======== Stored data

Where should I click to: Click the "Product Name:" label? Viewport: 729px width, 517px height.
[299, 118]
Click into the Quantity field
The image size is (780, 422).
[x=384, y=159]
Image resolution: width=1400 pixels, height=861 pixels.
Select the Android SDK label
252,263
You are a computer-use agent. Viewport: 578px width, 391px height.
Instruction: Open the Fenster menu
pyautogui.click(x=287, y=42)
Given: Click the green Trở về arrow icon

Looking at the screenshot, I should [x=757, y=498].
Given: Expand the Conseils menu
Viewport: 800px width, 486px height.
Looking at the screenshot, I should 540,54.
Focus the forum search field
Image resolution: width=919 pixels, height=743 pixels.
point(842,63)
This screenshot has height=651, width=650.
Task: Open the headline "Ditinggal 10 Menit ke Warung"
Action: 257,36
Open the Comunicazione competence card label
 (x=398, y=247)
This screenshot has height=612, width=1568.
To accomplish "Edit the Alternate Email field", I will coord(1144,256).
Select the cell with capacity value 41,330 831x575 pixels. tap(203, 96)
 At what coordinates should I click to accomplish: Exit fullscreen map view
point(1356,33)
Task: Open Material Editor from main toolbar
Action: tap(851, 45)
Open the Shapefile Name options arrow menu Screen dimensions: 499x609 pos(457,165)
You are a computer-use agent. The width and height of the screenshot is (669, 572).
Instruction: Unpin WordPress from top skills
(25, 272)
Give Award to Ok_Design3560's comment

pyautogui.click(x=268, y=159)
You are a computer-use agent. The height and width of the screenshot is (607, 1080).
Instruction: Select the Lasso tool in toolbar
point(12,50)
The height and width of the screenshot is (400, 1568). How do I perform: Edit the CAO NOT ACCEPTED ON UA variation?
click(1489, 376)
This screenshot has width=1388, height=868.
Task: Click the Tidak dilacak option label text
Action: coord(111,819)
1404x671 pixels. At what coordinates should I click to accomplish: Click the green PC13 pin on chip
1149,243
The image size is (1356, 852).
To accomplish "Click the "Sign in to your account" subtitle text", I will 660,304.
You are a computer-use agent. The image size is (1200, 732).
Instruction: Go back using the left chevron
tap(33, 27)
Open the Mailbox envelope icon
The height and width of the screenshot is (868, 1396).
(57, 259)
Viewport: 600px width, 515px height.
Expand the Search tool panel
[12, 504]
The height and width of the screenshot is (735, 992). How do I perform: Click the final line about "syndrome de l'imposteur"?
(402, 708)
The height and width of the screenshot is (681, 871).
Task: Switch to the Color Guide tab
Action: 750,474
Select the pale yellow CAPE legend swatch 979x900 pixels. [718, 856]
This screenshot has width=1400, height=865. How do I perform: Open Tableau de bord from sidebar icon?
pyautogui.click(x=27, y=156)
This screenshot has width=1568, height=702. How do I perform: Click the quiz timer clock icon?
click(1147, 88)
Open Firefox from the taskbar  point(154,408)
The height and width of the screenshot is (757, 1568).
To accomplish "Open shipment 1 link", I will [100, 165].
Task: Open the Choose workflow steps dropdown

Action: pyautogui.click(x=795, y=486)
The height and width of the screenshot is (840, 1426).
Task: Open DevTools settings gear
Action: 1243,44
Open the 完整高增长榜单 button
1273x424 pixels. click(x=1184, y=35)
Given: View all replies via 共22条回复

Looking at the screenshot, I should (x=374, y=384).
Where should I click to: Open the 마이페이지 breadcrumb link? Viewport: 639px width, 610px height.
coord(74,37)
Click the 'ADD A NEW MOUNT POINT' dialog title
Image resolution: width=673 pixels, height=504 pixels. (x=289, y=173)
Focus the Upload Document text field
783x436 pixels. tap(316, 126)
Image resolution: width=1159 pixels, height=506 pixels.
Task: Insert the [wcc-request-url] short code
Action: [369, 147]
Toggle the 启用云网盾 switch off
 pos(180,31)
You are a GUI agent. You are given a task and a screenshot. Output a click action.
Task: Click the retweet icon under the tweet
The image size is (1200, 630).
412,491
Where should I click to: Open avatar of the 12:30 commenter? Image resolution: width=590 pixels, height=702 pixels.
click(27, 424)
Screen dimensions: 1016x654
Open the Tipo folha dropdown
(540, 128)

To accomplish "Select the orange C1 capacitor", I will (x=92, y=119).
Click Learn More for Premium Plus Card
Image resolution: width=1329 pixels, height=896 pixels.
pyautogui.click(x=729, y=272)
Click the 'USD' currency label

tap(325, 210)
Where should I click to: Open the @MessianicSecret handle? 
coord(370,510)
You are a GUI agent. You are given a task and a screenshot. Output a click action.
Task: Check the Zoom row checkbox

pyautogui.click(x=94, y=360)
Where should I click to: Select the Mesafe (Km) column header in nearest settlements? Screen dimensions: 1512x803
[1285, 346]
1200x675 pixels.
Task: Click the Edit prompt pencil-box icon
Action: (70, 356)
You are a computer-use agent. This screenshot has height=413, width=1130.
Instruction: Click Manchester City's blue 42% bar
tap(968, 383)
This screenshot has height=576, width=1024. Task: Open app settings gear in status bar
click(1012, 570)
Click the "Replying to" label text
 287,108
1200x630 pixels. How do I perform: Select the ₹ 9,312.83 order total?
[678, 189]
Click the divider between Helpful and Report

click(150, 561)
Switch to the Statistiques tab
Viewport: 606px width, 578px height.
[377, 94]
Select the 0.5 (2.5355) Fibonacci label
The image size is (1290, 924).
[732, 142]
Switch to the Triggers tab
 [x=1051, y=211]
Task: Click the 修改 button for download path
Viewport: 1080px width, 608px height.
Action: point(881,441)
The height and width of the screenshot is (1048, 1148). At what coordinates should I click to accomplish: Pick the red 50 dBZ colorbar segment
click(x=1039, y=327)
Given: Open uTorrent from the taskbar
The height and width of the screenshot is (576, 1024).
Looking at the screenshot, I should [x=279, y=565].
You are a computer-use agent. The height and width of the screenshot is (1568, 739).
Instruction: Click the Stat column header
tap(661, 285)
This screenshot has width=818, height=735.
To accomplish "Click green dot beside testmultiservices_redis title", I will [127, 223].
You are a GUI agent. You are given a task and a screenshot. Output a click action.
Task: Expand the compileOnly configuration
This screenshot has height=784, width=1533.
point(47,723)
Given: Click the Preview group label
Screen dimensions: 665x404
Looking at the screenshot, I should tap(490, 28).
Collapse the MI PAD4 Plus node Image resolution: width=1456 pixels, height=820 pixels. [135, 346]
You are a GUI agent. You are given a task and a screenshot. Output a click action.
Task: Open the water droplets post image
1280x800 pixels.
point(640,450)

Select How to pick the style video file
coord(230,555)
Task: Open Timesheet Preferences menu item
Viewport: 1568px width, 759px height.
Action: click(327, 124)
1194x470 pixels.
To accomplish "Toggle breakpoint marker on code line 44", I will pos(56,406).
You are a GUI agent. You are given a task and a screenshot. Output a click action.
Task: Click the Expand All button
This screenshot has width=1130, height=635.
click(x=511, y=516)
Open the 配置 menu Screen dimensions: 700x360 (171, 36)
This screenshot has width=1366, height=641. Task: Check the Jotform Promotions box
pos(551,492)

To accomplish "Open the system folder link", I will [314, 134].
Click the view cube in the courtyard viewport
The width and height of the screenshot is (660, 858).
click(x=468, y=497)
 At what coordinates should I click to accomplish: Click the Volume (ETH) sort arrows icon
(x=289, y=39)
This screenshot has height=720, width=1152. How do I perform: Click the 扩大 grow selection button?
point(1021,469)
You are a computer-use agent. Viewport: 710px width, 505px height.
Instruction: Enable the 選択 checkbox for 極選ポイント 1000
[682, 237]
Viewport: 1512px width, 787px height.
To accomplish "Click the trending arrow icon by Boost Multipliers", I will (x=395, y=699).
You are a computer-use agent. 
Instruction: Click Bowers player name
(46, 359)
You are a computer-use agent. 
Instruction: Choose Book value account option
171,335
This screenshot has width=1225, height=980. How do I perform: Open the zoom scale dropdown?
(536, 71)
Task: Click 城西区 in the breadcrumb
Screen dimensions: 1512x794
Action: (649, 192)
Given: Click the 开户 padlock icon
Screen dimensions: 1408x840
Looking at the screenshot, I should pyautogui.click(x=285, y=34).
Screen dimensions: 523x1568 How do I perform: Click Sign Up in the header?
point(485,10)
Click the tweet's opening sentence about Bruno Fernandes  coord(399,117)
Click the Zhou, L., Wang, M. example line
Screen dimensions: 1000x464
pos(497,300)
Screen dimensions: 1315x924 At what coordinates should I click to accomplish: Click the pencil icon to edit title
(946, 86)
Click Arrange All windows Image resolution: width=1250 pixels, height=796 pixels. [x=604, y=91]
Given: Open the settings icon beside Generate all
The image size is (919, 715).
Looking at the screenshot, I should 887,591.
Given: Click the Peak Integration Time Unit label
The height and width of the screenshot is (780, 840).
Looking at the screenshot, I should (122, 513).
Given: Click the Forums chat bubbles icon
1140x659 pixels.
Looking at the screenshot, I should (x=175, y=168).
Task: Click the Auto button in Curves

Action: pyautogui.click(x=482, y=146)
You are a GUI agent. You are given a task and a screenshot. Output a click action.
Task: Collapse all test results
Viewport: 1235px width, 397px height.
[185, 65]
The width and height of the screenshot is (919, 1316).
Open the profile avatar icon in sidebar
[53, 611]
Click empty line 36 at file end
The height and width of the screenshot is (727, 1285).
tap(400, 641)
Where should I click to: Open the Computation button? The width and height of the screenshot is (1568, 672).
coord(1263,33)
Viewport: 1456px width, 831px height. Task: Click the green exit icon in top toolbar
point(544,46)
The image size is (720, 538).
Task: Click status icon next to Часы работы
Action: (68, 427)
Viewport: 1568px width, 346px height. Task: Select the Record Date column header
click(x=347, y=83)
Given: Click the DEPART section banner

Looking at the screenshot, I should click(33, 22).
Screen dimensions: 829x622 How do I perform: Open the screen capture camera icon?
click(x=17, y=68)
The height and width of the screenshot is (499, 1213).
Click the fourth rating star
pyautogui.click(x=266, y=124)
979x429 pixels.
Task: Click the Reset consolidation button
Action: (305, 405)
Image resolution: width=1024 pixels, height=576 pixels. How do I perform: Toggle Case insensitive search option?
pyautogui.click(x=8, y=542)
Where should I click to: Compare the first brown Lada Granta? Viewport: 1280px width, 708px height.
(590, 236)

================

### [Directions for this task]
Exactly the lines from the one containing "Where should I click to: Compare" through the end of the entries above must be output, and no others.

### [Your solution]
Where should I click to: Compare the first brown Lada Granta? Viewport: 1280px width, 708px height.
(590, 236)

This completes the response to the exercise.